On recent Intel u-arch's, folding loads into some unary SSE instructions can
be non-optimal. To be precise, we should avoid folding loads if the instructions
only update part of the destination register, and the non-updated part is not
needed. e.g. cvtss2sd, sqrtss. Unfolding the load from these instructions breaks
the partial register dependency and it can improve performance. e.g.
movss (%rdi), %xmm0
cvtss2sd %xmm0, %xmm0
instead of
cvtss2sd (%rdi), %xmm0
An alternative method to break dependency is to clear the register first. e.g.
xorps %xmm0, %xmm0
cvtss2sd (%rdi), %xmm0
git-svn-id: https://llvm.org/svn/llvm-project/llvm/trunk@91672 91177308-0d34-0410-b5e6-96231b3b80d8
diff --git a/lib/Target/X86/X86InstrInfo.cpp b/lib/Target/X86/X86InstrInfo.cpp
index bc72f63..e1e6ff3 100644
--- a/lib/Target/X86/X86InstrInfo.cpp
+++ b/lib/Target/X86/X86InstrInfo.cpp
@@ -2370,6 +2370,23 @@
// Check switch flag
if (NoFusing) return NULL;
+ if (TM.getSubtarget<X86Subtarget>().shouldBreakSSEDep())
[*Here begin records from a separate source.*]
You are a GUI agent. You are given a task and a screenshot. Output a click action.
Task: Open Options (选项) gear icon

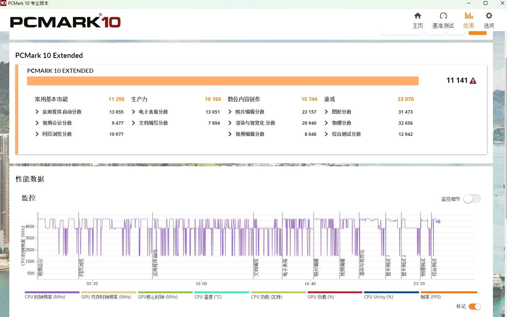pyautogui.click(x=489, y=20)
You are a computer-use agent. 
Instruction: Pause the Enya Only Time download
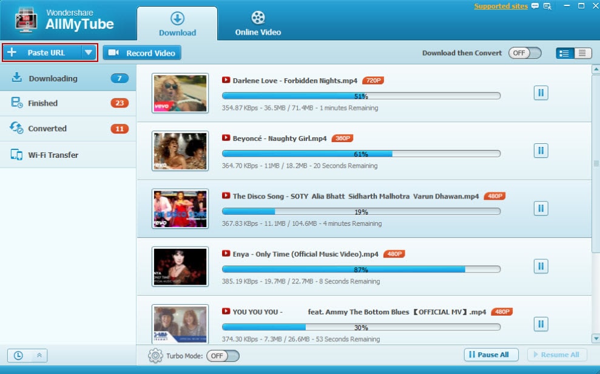(541, 266)
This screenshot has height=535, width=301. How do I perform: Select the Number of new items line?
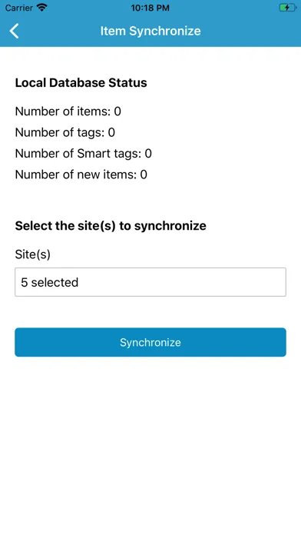point(81,174)
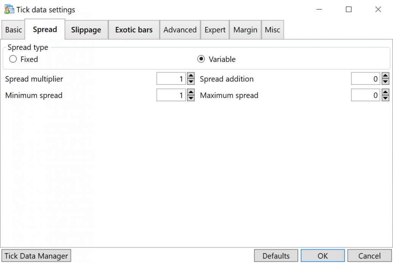
Task: Select the Fixed spread type radio button
Action: pyautogui.click(x=13, y=59)
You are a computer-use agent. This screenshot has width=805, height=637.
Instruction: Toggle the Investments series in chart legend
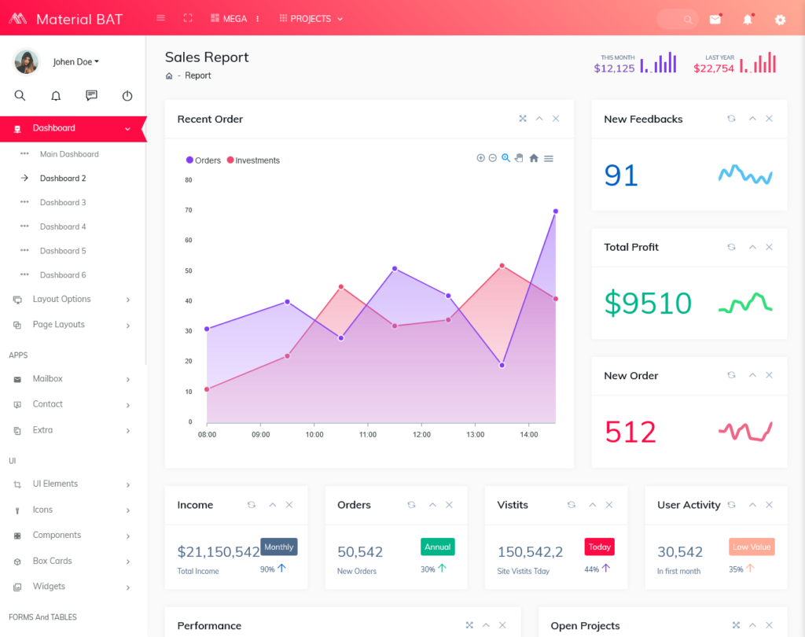click(x=253, y=160)
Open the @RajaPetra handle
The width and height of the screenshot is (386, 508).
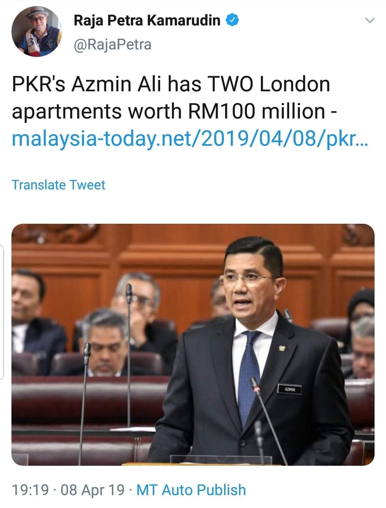point(113,45)
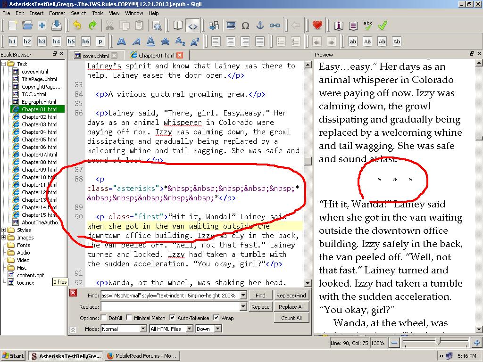Screen dimensions: 483x362
Task: Switch to Book View using the open-book icon
Action: pos(178,25)
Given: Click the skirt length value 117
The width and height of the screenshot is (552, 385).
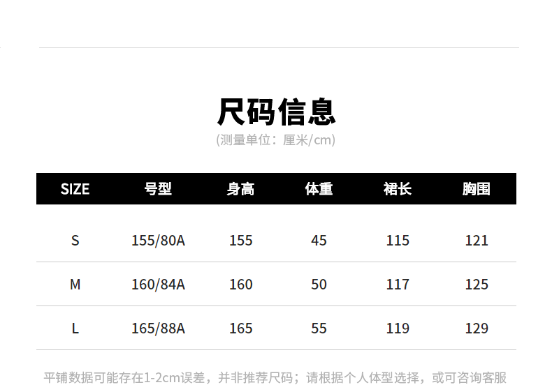Looking at the screenshot, I should coord(398,285).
+ switch (MI->getOpcode()) {
+ case X86::CVTSD2SSrr:
+ case X86::Int_CVTSD2SSrr:
+ case X86::CVTSS2SDrr:
+ case X86::Int_CVTSS2SDrr:
+ case X86::RCPSSr:
+ case X86::RCPSSr_Int:
+ case X86::ROUNDSDr_Int:
+ case X86::ROUNDSSr_Int:
+ case X86::RSQRTSSr:
+ case X86::RSQRTSSr_Int:
+ case X86::SQRTSSr:
+ case X86::SQRTSSr_Int:
+ return 0;
+ }
+
const MachineFrameInfo *MFI = MF.getFrameInfo();
unsigned Size = MFI->getObjectSize(FrameIndex);
unsigned Alignment = MFI->getObjectAlignment(FrameIndex);
@@ -2405,6 +2422,23 @@
// Check switch flag
if (NoFusing) return NULL;
+ if (TM.getSubtarget<X86Subtarget>().shouldBreakSSEDep())
+ switch (MI->getOpcode()) {
+ case X86::CVTSD2SSrr:
+ case X86::Int_CVTSD2SSrr:
+ case X86::CVTSS2SDrr:
+ case X86::Int_CVTSS2SDrr:
+ case X86::RCPSSr:
+ case X86::RCPSSr_Int:
+ case X86::ROUNDSDr_Int:
+ case X86::ROUNDSSr_Int:
+ case X86::RSQRTSSr:
+ case X86::RSQRTSSr_Int:
+ case X86::SQRTSSr:
+ case X86::SQRTSSr_Int:
+ return 0;
+ }
+
// Determine the alignment of the load.
unsigned Alignment = 0;
if (LoadMI->hasOneMemOperand())